Pearl millet is a crop that is well suited to hot climates, and is thought to have been first domesticated in the area. It is speculated that the people of Kintampo may have deliberately adapted it to mature faster, to allow for quicker harvest. Its charred remains have been excavated at Kintampo and was valuable to people living in West Africa because it could be stored after harvest to be used at a later date. There is evidence of trade of foods with other people throughout the region; one item of evidence is that the millet has been found with shell beads that would have been imported from the ocean.
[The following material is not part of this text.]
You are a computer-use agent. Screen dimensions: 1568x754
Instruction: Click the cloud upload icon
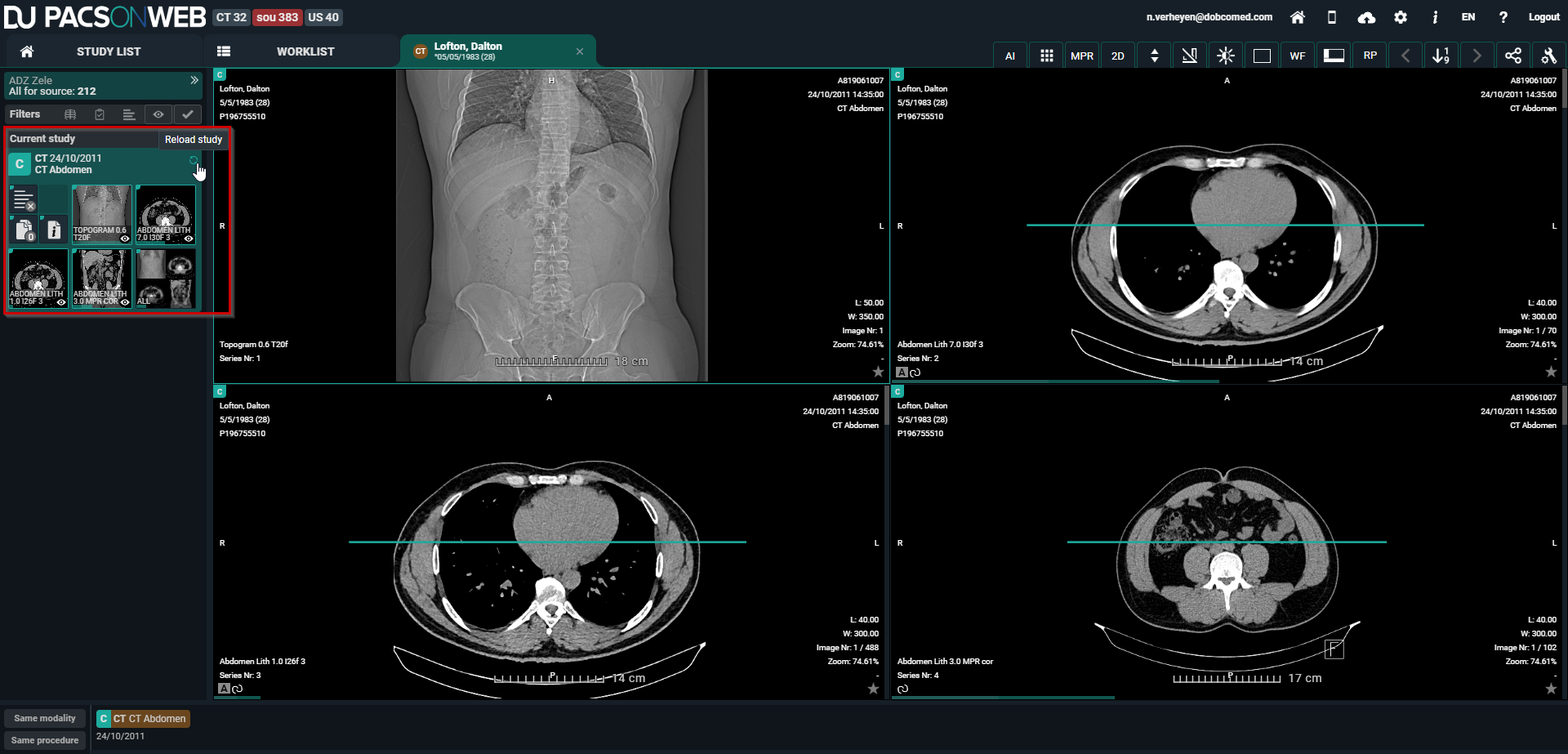pos(1366,17)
Another important staple to the people who settled at Kintampo was the oil palm. The oil palm was used at Kintampo starting at least 4000 years ago. A very useful plant in many ways, it serves as a source of drink, food, and construction material. It was allowed to flourish in the region due to its preference for a constant warm climate and high rainfall. As a food, the oil can be extracted from the mesocarp which covers the plant, and the kernel which is also edible by itself. It is an excellent source of vitamin A, which would have helped to support a growing population.
It is speculated that ceramic techniques were improved so that the nut of the oil palm could be further cooked.
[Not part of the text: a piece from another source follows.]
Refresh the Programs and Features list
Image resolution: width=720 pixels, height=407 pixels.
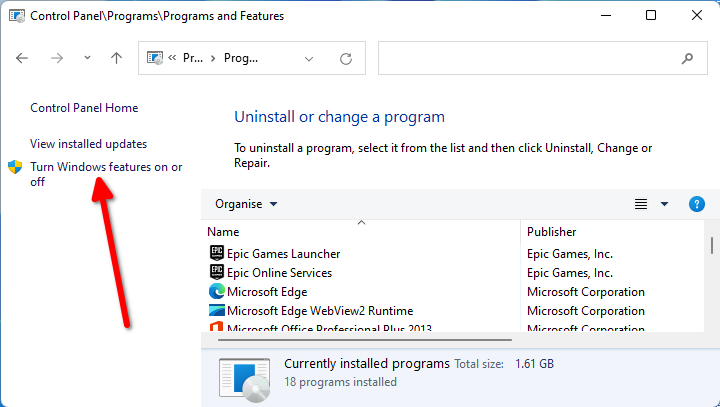pyautogui.click(x=346, y=59)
The cowpea, incense tree, hackberry, yams, and sorghum, are also known to have been grown. Grasses were most likely not harvested as often, as the climate makes it difficult for grasses to grow. Kintampo people also kept livestock; goats, sheep, and cattle remains have been found. Other wild animals such as monitor lizards, snails, guineafowl, vervet monkey, baboon, turtles and tortoises royal and duiker antelopes, giant pouched and cane rats were hunted as game.

Artifacts

Numerous types of tools have been excavated at Kintampo, including polished axes crafted from calc-chlorite schist, many types and sizes of grinding stones, small, quartz microlith projectile points of various shapes and styles, and stone celts. A few harpoons have been found, but these are rare.

The knapping technique they used is well understood by lithics experts. The stone core was placed on a hard level surface such as a large rock, log, or trunk, then struck from above, forcing flakes to separate from the material from underneath. This use of a makeshift anvil is typical of bipolar percussion.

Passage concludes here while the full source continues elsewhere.